Work your Way up with your Wealth building Winners! (Contd.)

Performance Evaluation of Mutual Funds (contd.)

Delving deep for Debt Funds

The process of performance evaluation of Mutual Funds discussed so far applies to Debt Funds as well. But you need to familiarize yourself with certain aspects unique to Debt Funds. I shall outline some critical points you should consider to make an educated choice while selecting a Debt Fund.

Asset allocation

A Debt Fund invests primarily in corporate debt, government securities and money market instruments. You need to evaluate the asset allocation of the Fund to gauge its volatility. For example, prices of government securities (gilts) in times of economic and political turbulence can be volatile, and this leads to higher uncertainty i.e. more risk. A well-diversified portfolio is a strong positive. The Ideal Debt Fund has 25% in gilts, 70% in corporate debt (including financial institutions) and 5% in cash/call.

Rating profile

The quality of the portfolio is of paramount importance. Look out for securities with ‘AAA’ rating, as this will reduce the credit or default risk. The Ideal Debt Fund has 60% exposure to AAA-rated securities and 25% exposure to gilts, which have a sovereign rating.

Maturity profile

You need to see the maturity breakup of the securities and look out for paper that is at the lower end of the yield curve. This is because an instrument having low maturity carries a low coupon rate and vice versa. So any change in the interest rate has less effect on the price of the instrument of low maturity than the higher one. Moreover, there is an inverse relationship between the bond prices and the interest rate, when the interest rate falls the bond prices move up and vice versa. There is no standard maturity. Depending on the interest rate view of the fund house, the fund manager increases the fund’s average maturity or shortens it mainly through the gilt route. Maturity is normally controlled through investments in gilts which are normally at the longer end while the investments in corporate debt are normally at the short to medium end. The Ideal Debt Fund has about 40% in less than 3-year paper and 35% in 4-6-year paper.

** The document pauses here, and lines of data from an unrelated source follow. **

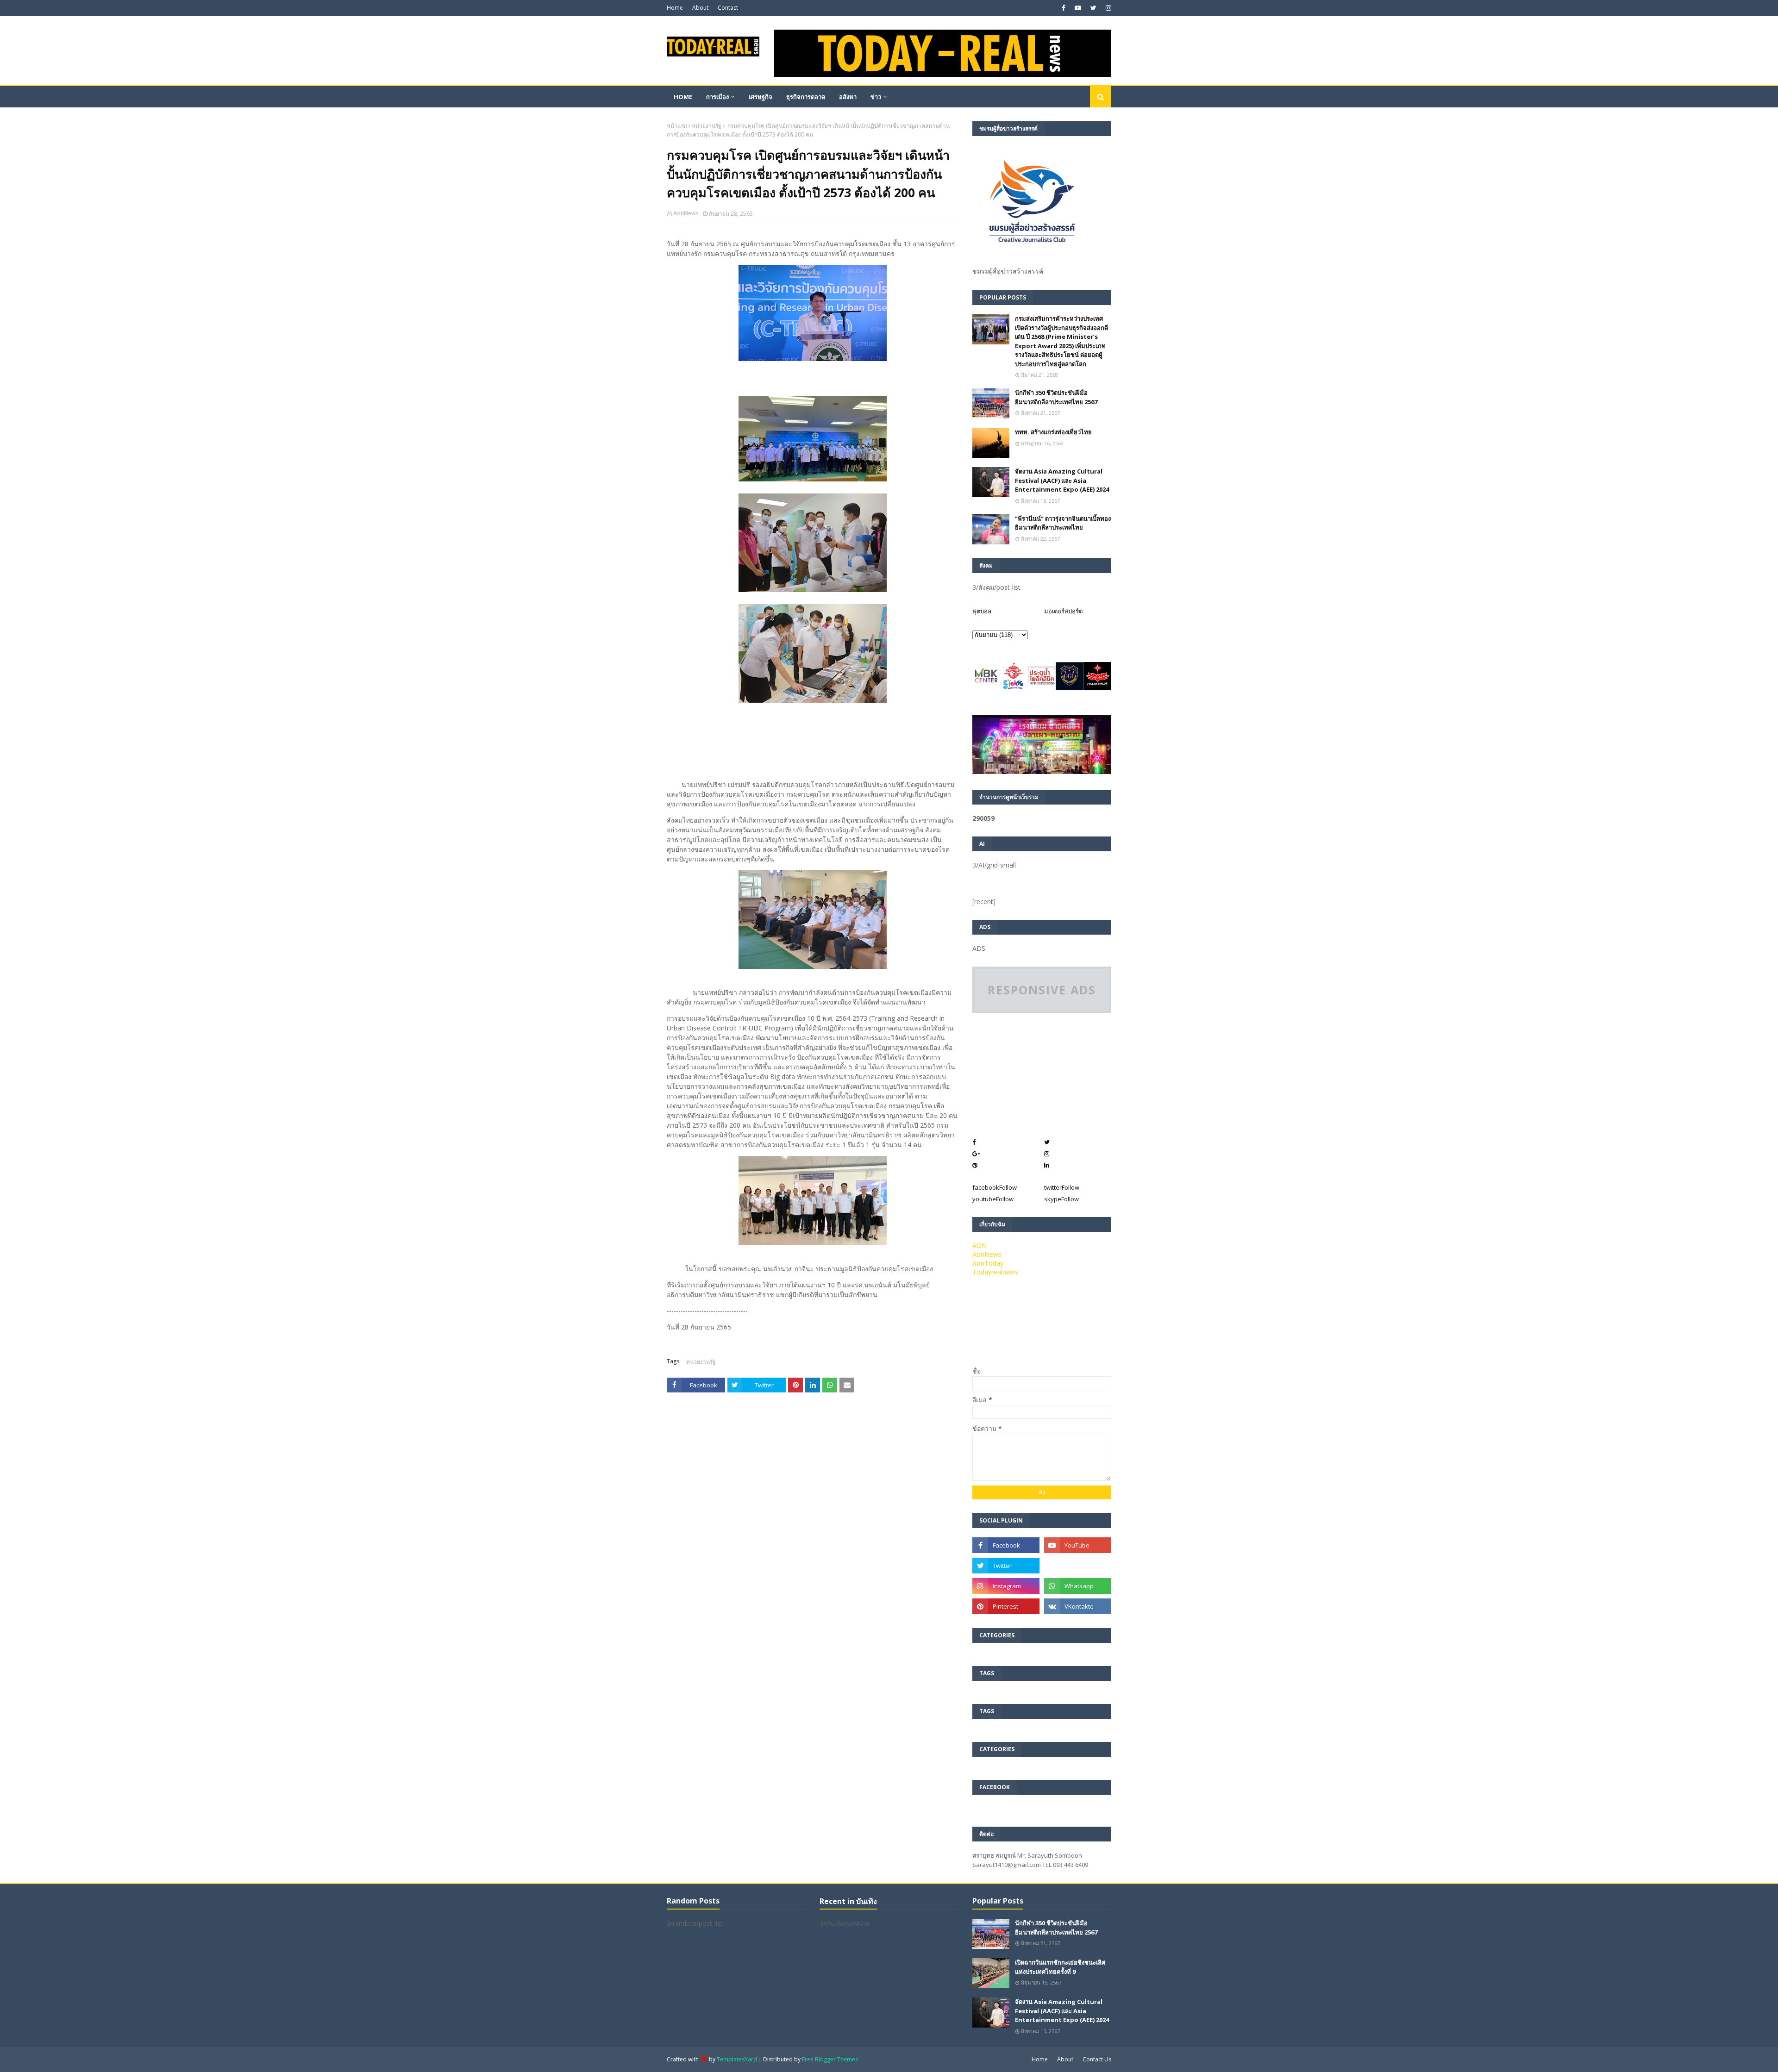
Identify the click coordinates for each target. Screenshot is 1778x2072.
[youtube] (1077, 8)
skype (1061, 1199)
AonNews (685, 213)
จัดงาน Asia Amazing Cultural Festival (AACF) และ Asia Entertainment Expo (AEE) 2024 (1062, 480)
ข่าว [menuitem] (875, 97)
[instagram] (1107, 8)
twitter (1061, 1187)
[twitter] (1093, 8)
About (700, 8)
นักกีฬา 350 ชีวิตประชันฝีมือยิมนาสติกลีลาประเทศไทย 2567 (1056, 397)
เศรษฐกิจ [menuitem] (760, 97)
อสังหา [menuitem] (848, 97)
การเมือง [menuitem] (717, 97)
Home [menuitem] (683, 97)
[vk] (1077, 1606)
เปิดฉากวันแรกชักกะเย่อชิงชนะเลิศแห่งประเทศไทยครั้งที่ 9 (1060, 1967)
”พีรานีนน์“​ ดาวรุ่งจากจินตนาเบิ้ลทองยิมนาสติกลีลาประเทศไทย (1063, 523)
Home (675, 8)
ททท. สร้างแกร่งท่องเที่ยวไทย (1053, 432)
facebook (994, 1187)
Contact (728, 8)
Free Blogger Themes (830, 2059)
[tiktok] (1077, 1565)
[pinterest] (1005, 1606)
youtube (993, 1199)
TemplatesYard (737, 2059)
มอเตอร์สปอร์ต (1063, 611)
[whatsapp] (1077, 1586)
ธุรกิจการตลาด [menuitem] (805, 97)
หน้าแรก (677, 126)
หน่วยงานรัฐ (706, 126)
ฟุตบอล (981, 611)
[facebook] (1063, 8)
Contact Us (1097, 2059)
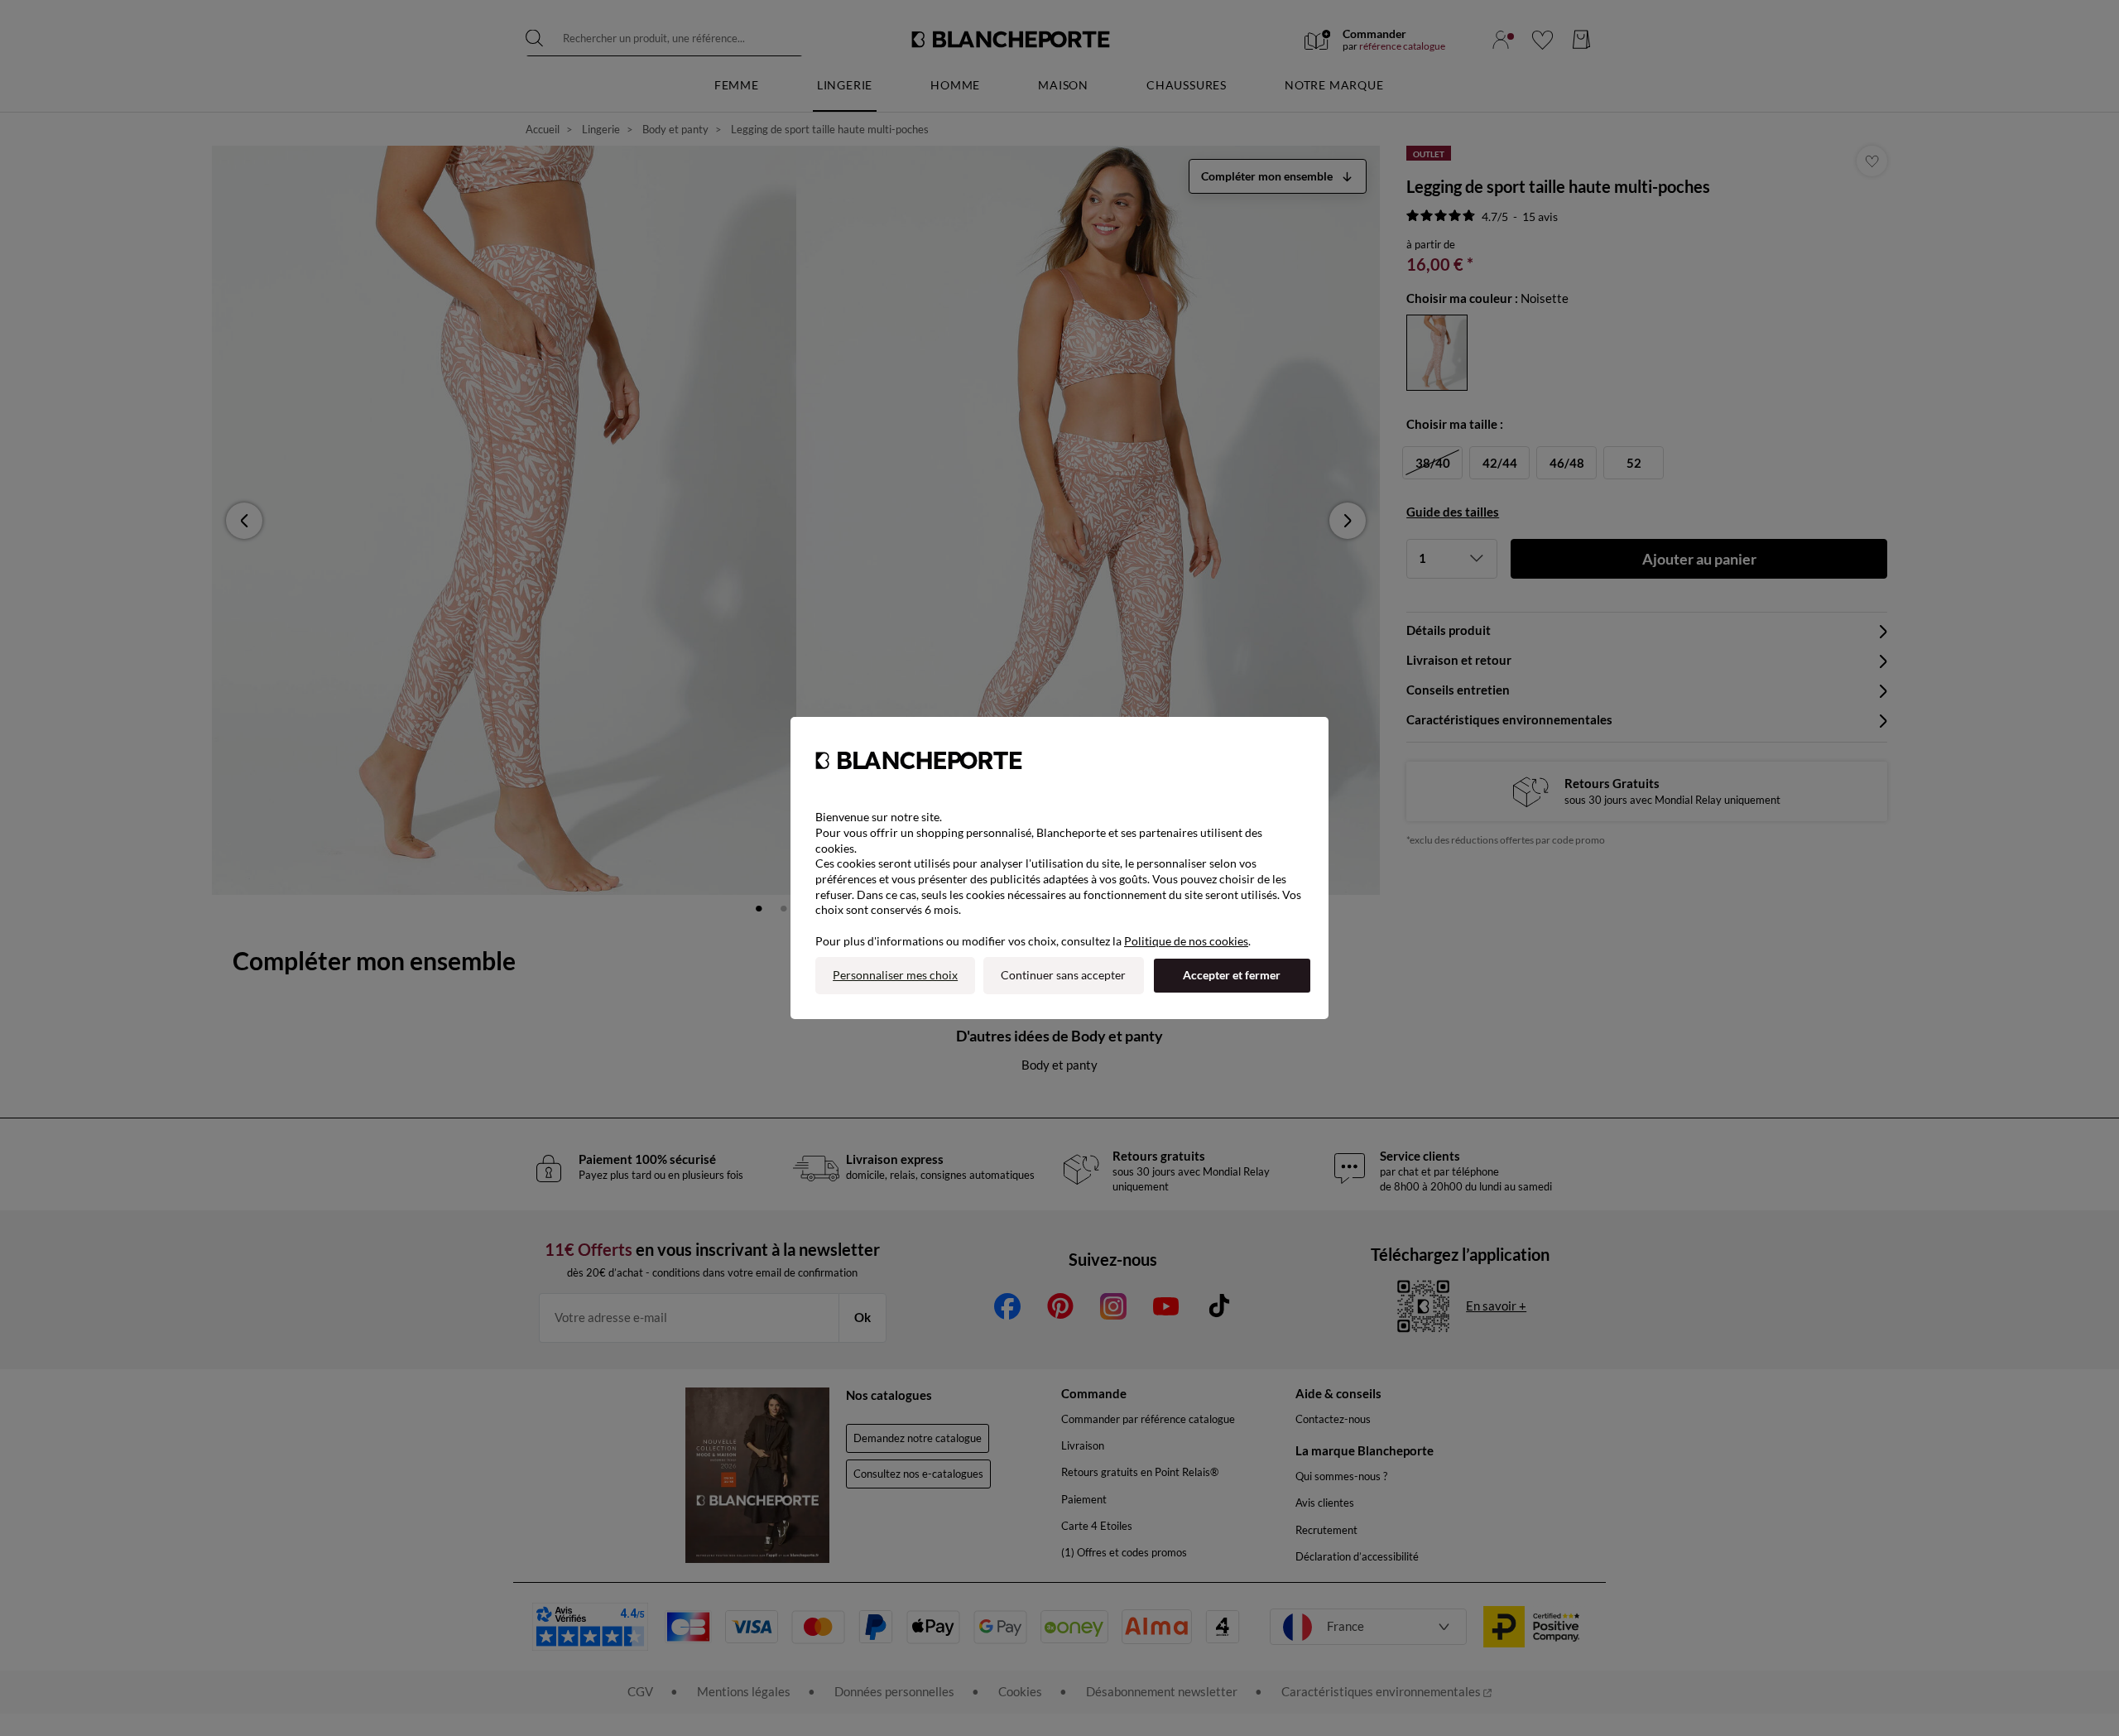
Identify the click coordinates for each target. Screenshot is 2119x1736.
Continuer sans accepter (1063, 975)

Debt Funds come with various options - short-term plans, long-term plans and so on. You should invest in the debt schemes looking at your investment horizon. For short-term horizons you should look at investing in the liquid (for a 1 month horizon) or the short term debt plans (for 1-6 months). For horizons above 6 months you should look at the debt schemes or the long term gilt schemes. Debt funds generally don’t have entry load but most of them are subject to an exit load. A good Debt Fund has an exit load of 0.25% to 0.5% if redeemed within 3 or 6 months. You should avoid a Debt Fund having a higher load structure than stated above.

As far as performance is concerned, look at the returns given by the fund over a period of time – at least over 12 months to get a fairly good idea and 36 months to judge consistency in performance. If you want to evaluate its dividend-paying track record then look at the dividend history for consistency.